-1

we have set expiry for columns in bigtable. Over a period of time, the number of rows not holding any data(only keys) has been increased. I am looking for an efficient way to delete these empty rows from a table.

For ex:

key: key1 column1: value1(ttl 1 day) colum2:value2(ttl 1 day)

In my use case once both these value are garbage collected.Key Don't have any importance, so this key is eligible for garbage collection.

deep
  • 31
  • 5

1 Answers1

0

You can use the Cloud Bigtable CLI documentation:

Delete a row:

Example: cbt deleterow <table-id> <row-key> app-profile=<app-profile-id>

Delete all rows:

cbt deleteallrows <table-id>

Optionally, you can use the Cloud Bigtable Client Libraries, as per the documentation.

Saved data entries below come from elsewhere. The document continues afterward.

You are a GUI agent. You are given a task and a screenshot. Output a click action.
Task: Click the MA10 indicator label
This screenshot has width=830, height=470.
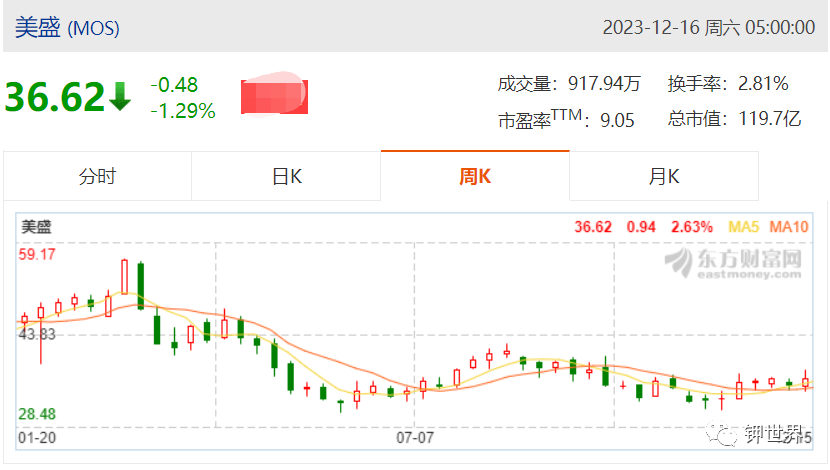coord(789,227)
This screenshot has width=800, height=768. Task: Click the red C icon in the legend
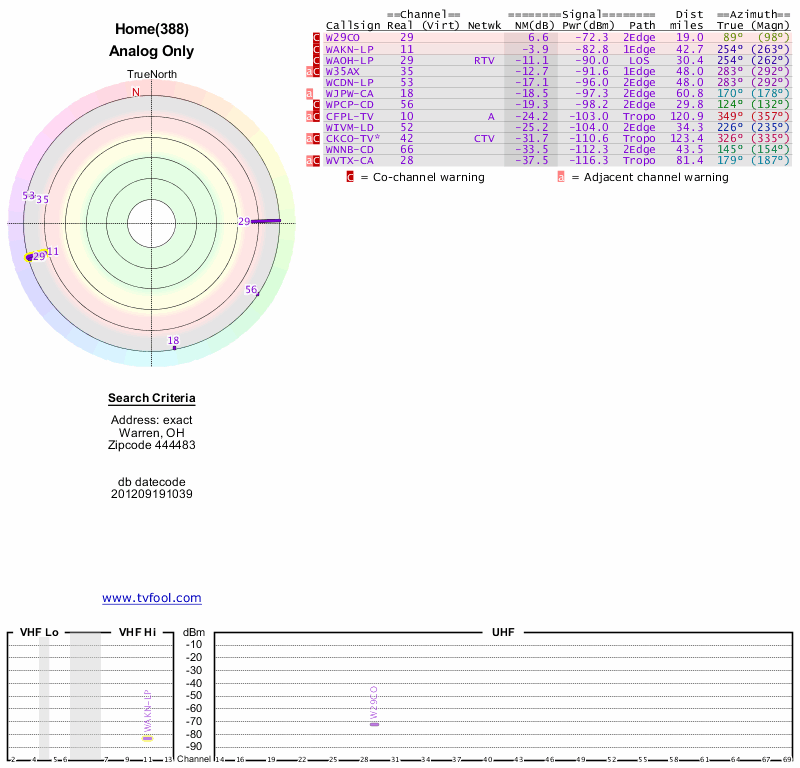click(x=350, y=177)
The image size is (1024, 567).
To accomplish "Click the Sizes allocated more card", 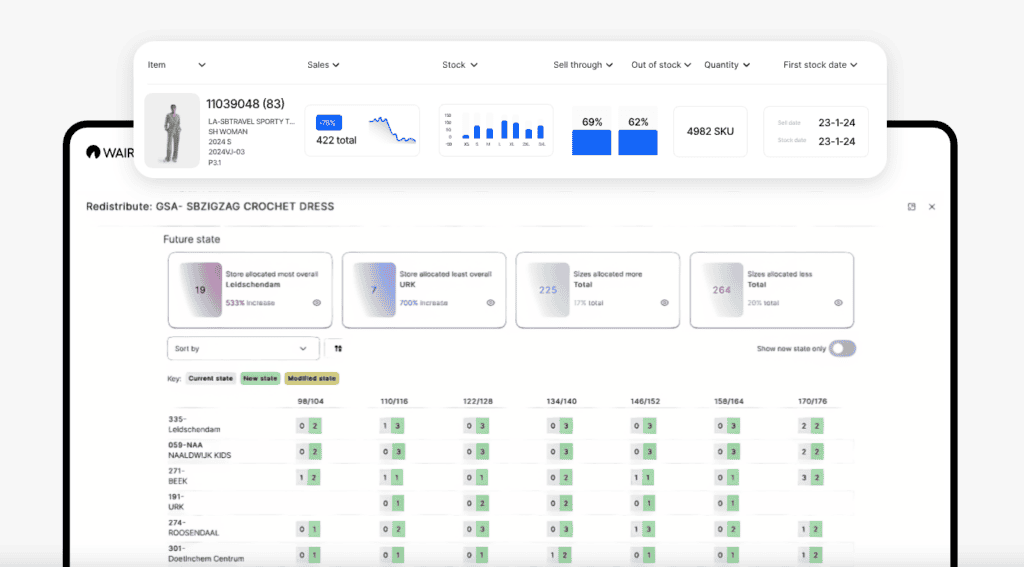I will click(597, 290).
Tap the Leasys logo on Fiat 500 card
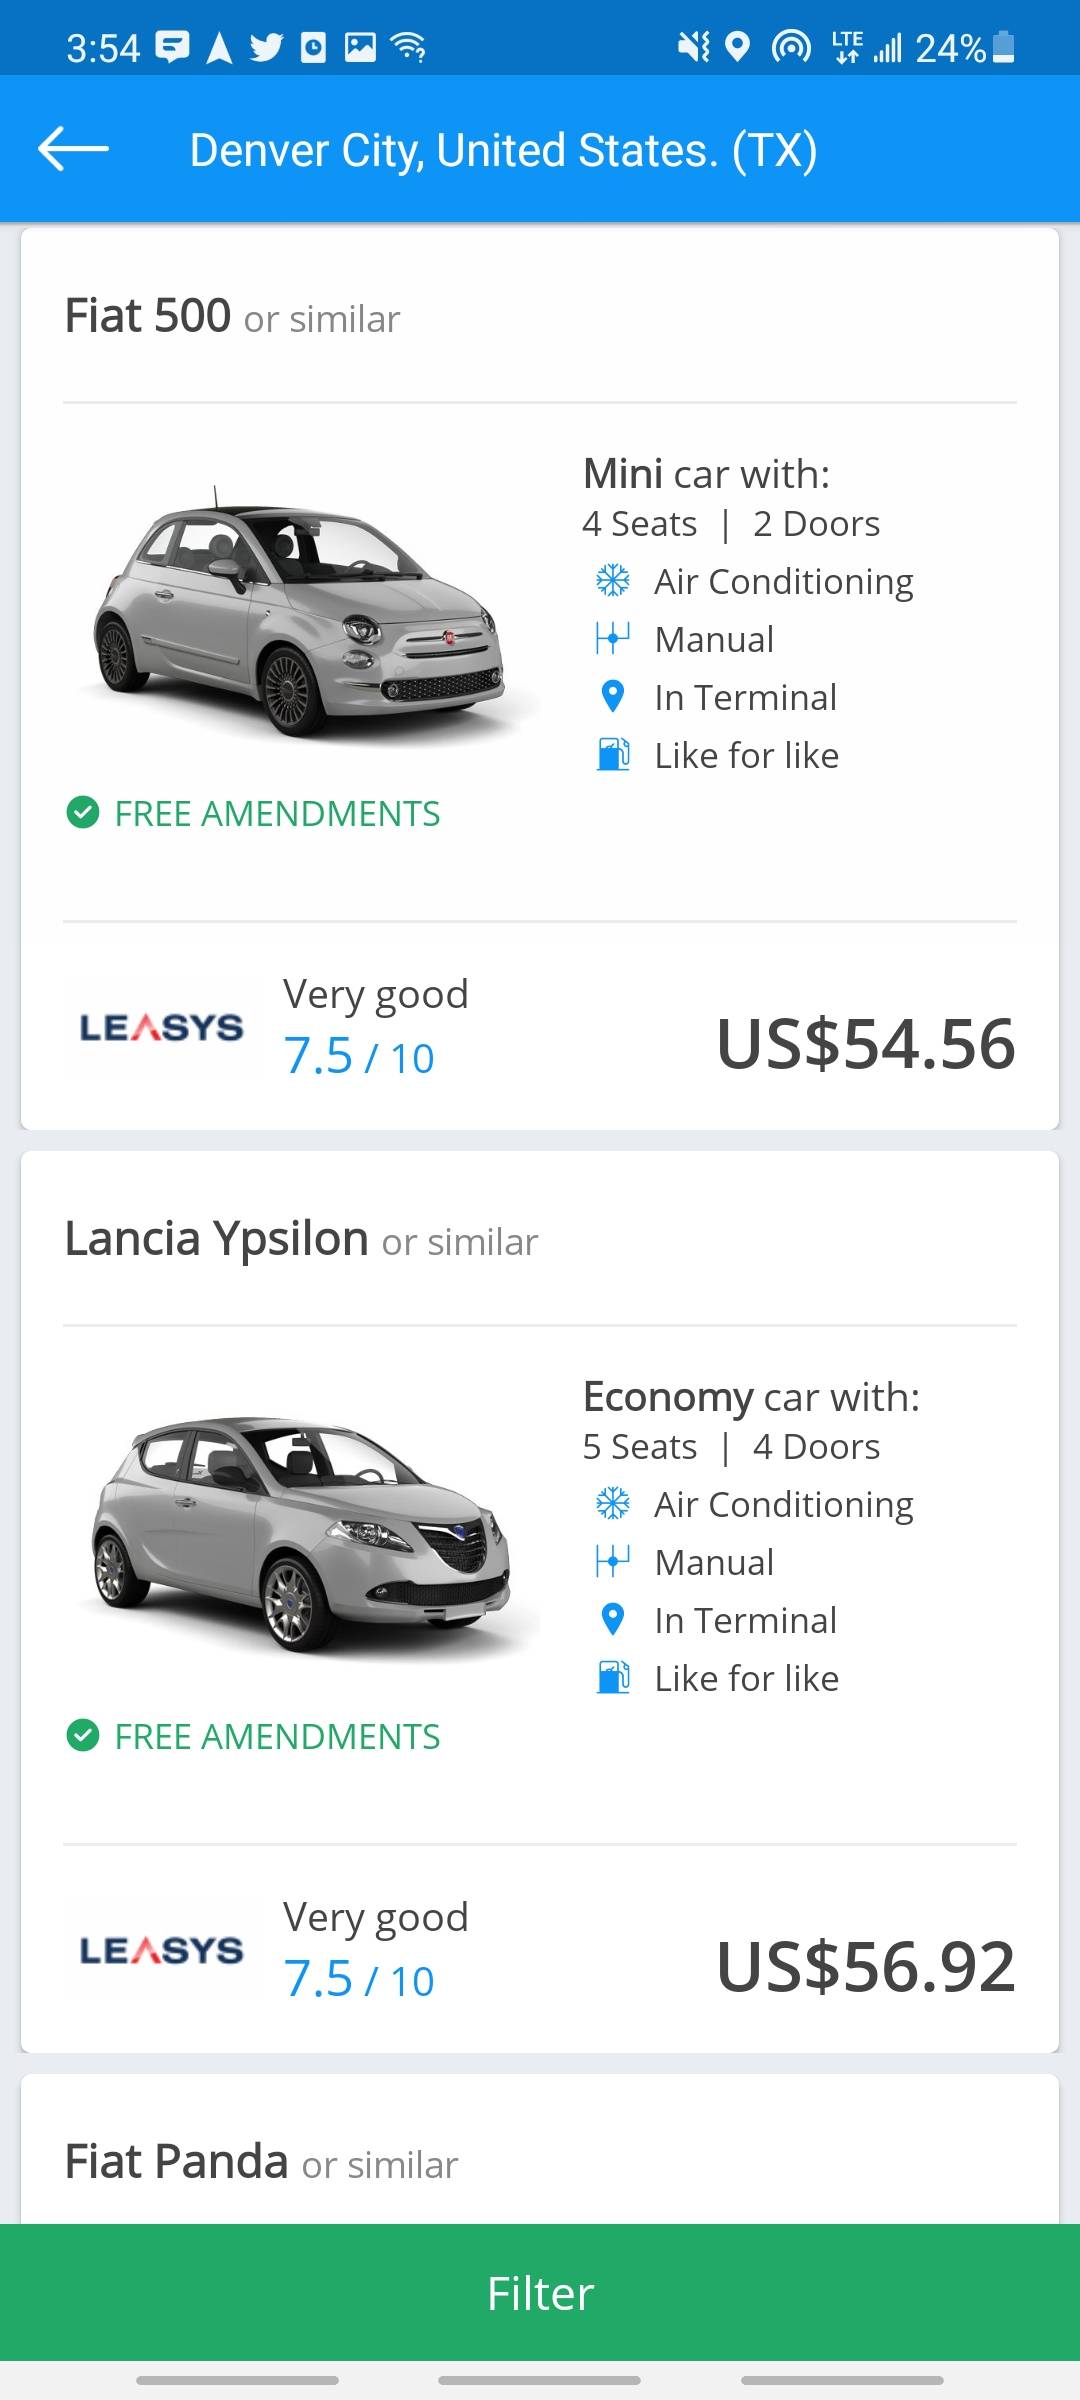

Check out the following documentation that explains Cloud Bigtable garbage collector, which is the automatic, ongoing process of removing expired and obsolete data from Cloud Bigtable tables.

Note that it can take up to a week for data to be garbage-collected, you should never rely solely on garbage-collection policies to ensure that read requests return the desired data.

Edit1:

Garbage collect based on age

You can use the cbt command-line tool to set the maximum age (1 day) for data in a column family.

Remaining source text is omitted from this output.